Selesai mandi dan bercermin Kalila menatap wajahnya kacau pagi ini. Matanya sembab terlihat habis menangis sepanjang malam.

Apa yang harus dia lakukan? Ketika nanti di sekolah teman-teman bertanya padanya. Kalila tidak mungkin berbohong lebih banyak karena malam tadi dia sudah membohongi Papanya. Mengaku menangis karena menonton film tapi kenyataannya?

Kalila juga tidak bisa berkata jujur, kebohongan menjadi satu-satunya jalan harus dia lakukan walau sangat terpaksa. Bergegas meraih tas dan keluar kamar sang Papa menyambutnya dengan senyuman pagi seperti biasa.

"Papa lain kali Lila mau belajar masak deh, masa setiap hari Papa terus yang masak."

"Boleh Sayang, nanti saat Papa ada waktu luang ya ampun, matamu sembab gini sana kompres dulu pakai es batu, kamu kenapa nonton filmnya sampai seperti ini?"

"Lila nakal ya Pa?"

"Anak Papa nggak nakal hanya lucu ayo makan, Papa juga sudah siapin bekal untukmu sudah dipisah."

"Yeay! Terima kasih Papa!"

Suara pintu depan tiba-tiba saja terdengar diketuk membuat langkah kaki Kalila terhenti.

"Permisi selamat pagi." Sapaan tersebut terdengar.

"Ada tamu, lanjut makan Sayang biar Papa ke depan."

Kalila menurut dan kembali menuju meja makan. Sesekali matanya melihat jam masih ada waktu menghabiskan sarapan dengan tenang.

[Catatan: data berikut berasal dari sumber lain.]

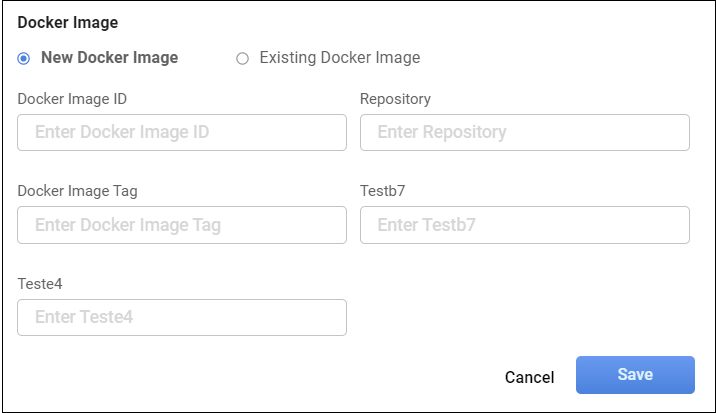Click the "Testb7" field label
The width and height of the screenshot is (716, 413).
pos(385,191)
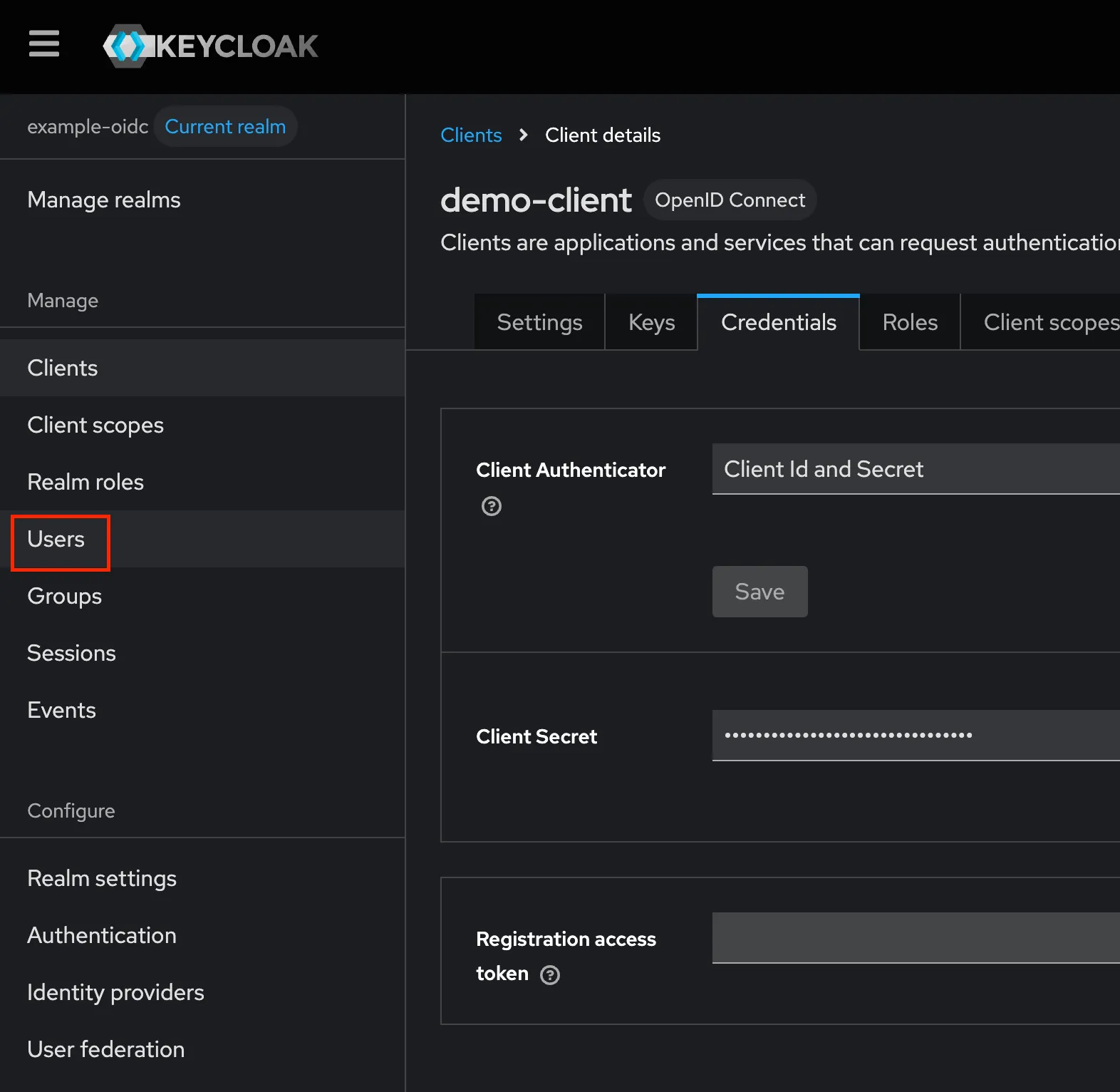Focus the Client Secret field

click(916, 735)
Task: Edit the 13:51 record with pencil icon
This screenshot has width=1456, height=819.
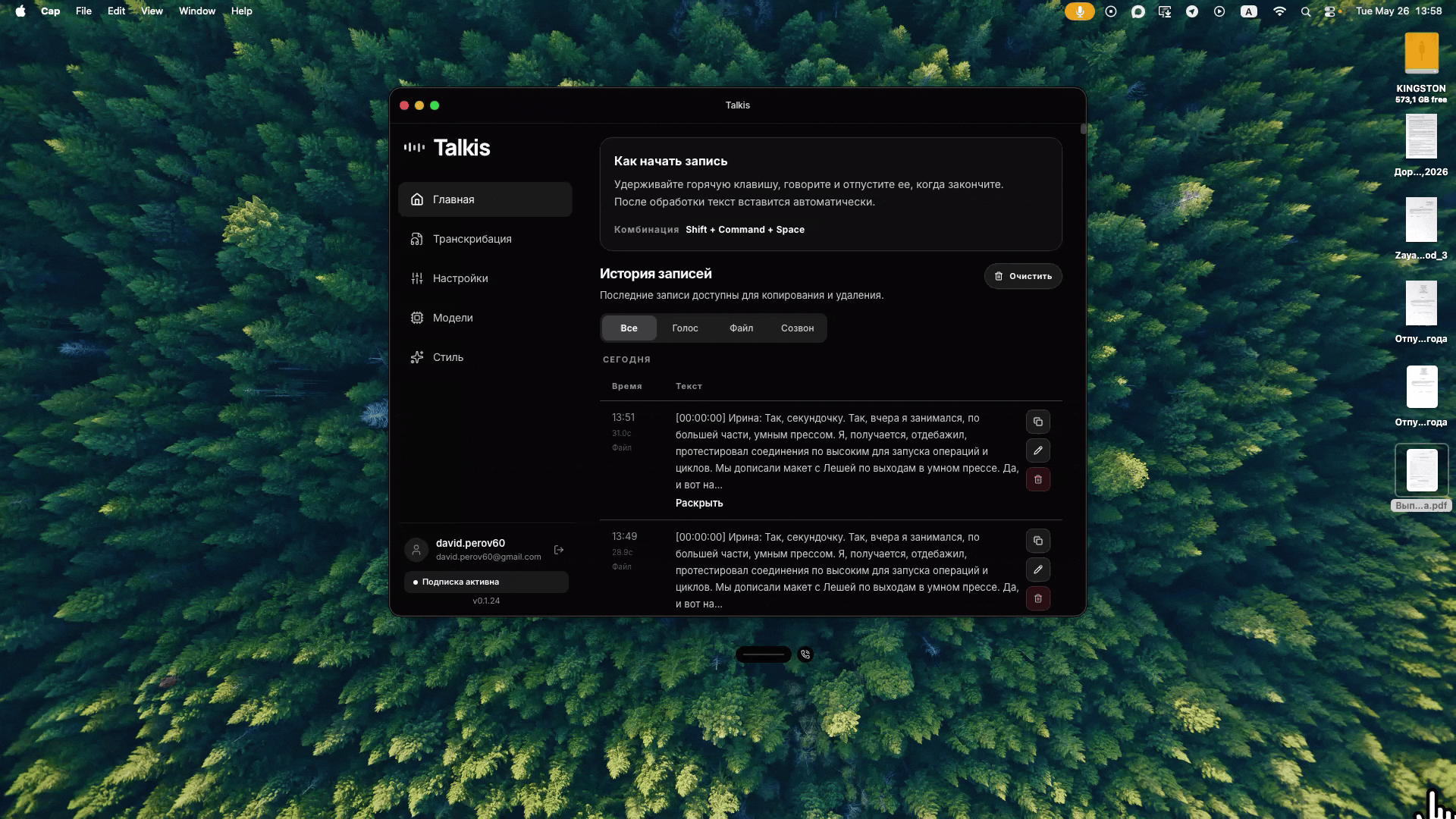Action: point(1038,450)
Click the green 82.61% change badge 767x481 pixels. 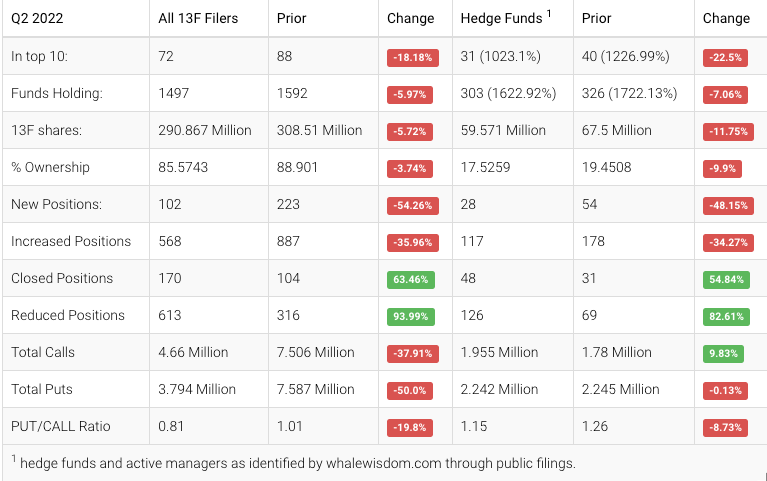(x=726, y=316)
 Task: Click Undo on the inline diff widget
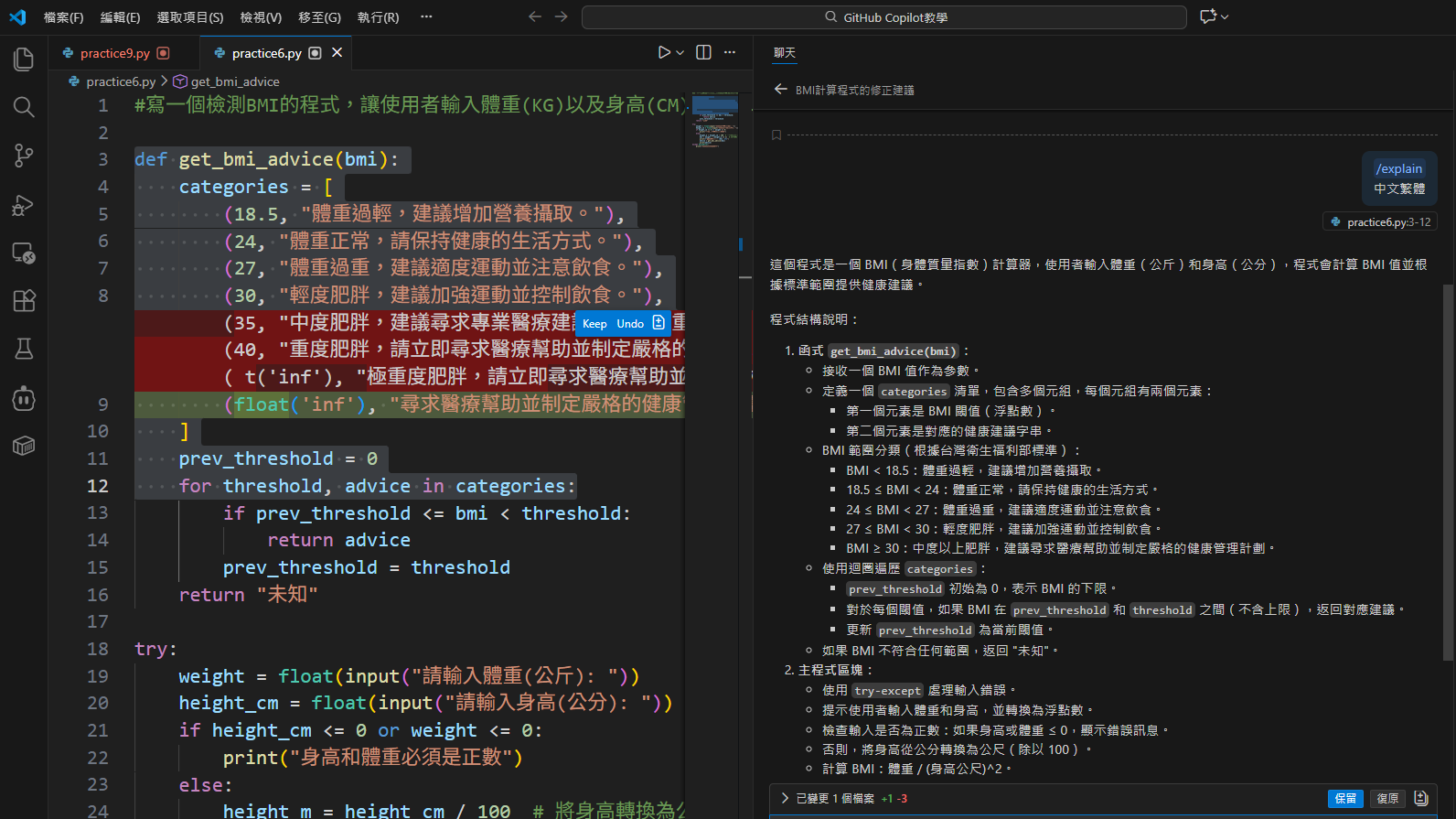630,324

Tak berselang lama Papanya kembali masuk ikut bergabung bersamanya.

"Siapa Pa?"

"Mamanya Ken."

DEG.

Tanpa diminta jantung Kalila berdebar kencang, "Ta, Tante Velyn ke rumah ada apa Pa?"

"Ken berulah lagi, dia nggak pulang semalaman tapi bukan itu yang dipermasalahkan kedua orang tuanya. Melainkan kamar Ken begitu berantakan dan yang buat Velyn kaget adalah, darah berceceran di lantai kamar bersama pecahnya cermin. Dia datang ke sini karena ingin bertanya ke mana anaknya, tapi Papa jawab nggak tahu, kamu juga nggak melihatnya sejak kemarinkan Sayang?"

Kalila kesulitan menelan makanannya.

"Papa pikir sepulang Ken dari Negeri kangguru, dia akan banyak berubah tapi nyatanya, dia masih sama dengan Ken yang dulu."

"Papa .. kalau boleh Lila tau ada apa? Sebenarnya apa yang terjadi sama masa lalu Kak Ken?"

"Sayang habisin makananmu nanti telat ke sekolah. Papa mau bekal juga lumayan masih banyak lauk tersisa."

Memperhatikan Papanya berjalan menuju dapur tanpa sadar Kalila kembali menangis. Ada perasaan khawatir terhadap Kakaknya sekalipun Kalila begitu benci padanya.